Northern analysis of KNF gene expression in different tissues and at different stages of development showed that KNF is expressed throughout plant development (Fig. 4 C). KNF mRNA is present at approximately the same low level in inflorescences, stems, and rosettes of 5-wk-old greenhouse-grown plants and in roots of 3-wk-old plants grown in sterile culture on agar-solidified mineral medium. This observation is consistent with the role of KNF in providing a basic metabolic function (see below).

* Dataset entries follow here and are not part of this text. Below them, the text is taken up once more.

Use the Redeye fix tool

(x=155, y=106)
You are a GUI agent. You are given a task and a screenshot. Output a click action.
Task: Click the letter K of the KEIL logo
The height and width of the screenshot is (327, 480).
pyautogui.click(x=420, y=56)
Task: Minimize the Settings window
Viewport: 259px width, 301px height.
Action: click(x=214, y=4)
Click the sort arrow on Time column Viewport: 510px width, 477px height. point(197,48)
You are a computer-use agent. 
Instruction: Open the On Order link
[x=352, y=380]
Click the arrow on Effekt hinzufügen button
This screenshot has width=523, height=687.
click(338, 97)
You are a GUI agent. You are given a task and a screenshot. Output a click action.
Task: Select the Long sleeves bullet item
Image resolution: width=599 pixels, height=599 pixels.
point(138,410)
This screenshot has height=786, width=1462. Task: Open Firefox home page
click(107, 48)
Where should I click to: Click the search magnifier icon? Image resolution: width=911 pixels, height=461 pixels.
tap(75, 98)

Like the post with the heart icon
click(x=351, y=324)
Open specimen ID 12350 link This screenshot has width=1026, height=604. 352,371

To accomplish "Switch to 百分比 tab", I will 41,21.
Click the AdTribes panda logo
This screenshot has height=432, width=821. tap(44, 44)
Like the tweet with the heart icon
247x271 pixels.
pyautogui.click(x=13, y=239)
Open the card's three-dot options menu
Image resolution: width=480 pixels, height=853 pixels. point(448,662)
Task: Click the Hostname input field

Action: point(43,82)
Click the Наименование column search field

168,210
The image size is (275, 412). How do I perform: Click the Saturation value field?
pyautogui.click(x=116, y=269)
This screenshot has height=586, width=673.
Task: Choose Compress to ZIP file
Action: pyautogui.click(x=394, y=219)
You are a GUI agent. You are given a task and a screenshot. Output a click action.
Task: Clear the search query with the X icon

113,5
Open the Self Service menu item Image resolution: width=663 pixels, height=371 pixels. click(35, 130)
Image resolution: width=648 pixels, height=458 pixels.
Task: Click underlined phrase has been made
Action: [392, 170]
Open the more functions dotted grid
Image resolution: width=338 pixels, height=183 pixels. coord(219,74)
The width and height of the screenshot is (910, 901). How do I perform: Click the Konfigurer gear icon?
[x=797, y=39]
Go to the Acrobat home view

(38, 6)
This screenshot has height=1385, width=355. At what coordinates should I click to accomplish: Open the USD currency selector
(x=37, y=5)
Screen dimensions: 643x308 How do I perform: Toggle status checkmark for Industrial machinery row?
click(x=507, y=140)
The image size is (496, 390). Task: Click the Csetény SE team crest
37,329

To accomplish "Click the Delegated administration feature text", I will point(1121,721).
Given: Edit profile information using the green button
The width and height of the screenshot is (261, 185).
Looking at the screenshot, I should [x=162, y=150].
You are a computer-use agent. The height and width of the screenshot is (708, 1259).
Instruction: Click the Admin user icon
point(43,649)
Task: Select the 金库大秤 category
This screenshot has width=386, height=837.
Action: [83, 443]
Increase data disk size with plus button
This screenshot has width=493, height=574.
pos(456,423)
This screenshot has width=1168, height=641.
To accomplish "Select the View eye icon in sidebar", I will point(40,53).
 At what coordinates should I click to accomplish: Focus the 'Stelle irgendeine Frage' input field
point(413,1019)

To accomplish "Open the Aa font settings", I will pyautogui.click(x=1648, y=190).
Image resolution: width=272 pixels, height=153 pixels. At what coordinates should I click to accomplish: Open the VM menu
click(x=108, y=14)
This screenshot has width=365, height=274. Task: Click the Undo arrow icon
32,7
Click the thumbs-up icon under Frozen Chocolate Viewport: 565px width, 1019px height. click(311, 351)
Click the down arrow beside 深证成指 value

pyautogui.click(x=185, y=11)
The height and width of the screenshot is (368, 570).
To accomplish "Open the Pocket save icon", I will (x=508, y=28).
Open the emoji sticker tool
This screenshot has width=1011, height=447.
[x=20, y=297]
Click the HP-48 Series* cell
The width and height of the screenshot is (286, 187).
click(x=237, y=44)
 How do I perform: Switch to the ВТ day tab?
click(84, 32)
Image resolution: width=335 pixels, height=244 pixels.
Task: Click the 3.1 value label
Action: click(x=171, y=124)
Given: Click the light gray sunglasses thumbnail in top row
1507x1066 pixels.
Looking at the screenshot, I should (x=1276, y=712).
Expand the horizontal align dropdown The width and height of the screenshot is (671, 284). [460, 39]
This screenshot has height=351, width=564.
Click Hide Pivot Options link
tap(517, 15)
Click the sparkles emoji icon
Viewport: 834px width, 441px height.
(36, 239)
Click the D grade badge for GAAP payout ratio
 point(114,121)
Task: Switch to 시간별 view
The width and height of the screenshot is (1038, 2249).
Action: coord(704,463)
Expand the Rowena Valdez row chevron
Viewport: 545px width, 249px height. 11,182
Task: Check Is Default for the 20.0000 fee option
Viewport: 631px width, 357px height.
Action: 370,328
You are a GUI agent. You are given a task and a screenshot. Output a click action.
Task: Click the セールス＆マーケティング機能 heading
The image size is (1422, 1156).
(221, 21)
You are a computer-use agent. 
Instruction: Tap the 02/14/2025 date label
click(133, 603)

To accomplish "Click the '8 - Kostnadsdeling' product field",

KNF encodes α-glucosidase I

Fig. 5 

shows a comparison of the predicted KNF protein with human and yeast α-glucosidase I. The similarity between the three proteins extends over the entire protein sequence: KNF and human α-glucosidase I share 32.7% identity, whereas KNF and the yeast α-glucosidase I Cwh41p are 19.7% identical. The mutations in three knf alleles are shown in Fig. 5, and all occur in conserved regions of the protein. Loss of the splice donor site in knf-14 introduces an in-frame stop codon at bp 3279 of the KNF genomic sequence (Fig. 4 B). Because this occurs ∼100–amino acid residues before the proposed active site of the enzyme (Fig. 5, brackets), this allele, which was used for all phenotypic analysis, is presumably a null.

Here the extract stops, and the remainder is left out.